• [PROBLEM]:
In the data that follows, count each line holding the string "computer"; answer with the number only.

[Saved entries]
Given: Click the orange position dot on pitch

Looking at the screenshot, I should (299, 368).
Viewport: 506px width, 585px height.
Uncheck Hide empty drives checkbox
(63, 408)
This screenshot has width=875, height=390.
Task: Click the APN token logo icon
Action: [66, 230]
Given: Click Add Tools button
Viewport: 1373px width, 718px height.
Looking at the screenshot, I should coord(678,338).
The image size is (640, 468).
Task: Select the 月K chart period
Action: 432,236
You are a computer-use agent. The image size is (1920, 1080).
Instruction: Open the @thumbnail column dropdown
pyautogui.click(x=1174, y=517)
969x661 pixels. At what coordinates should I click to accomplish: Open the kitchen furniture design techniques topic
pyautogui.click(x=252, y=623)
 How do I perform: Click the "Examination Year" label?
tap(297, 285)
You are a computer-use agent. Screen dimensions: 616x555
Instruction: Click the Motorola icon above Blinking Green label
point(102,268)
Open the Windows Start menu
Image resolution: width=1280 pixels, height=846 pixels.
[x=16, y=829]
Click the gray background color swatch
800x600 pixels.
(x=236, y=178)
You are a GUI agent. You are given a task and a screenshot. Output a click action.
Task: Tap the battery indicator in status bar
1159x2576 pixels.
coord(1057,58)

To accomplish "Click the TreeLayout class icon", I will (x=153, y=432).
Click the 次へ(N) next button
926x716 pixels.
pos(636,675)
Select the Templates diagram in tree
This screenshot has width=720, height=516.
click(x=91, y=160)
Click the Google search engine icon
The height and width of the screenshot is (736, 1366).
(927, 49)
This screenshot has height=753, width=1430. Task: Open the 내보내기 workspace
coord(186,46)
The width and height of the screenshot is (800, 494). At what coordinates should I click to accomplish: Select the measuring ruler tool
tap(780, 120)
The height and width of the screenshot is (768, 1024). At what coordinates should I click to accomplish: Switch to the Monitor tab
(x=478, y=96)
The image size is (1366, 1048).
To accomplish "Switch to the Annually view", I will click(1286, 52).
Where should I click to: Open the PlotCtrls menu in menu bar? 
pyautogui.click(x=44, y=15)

• [EXERCISE OUTPUT]:
2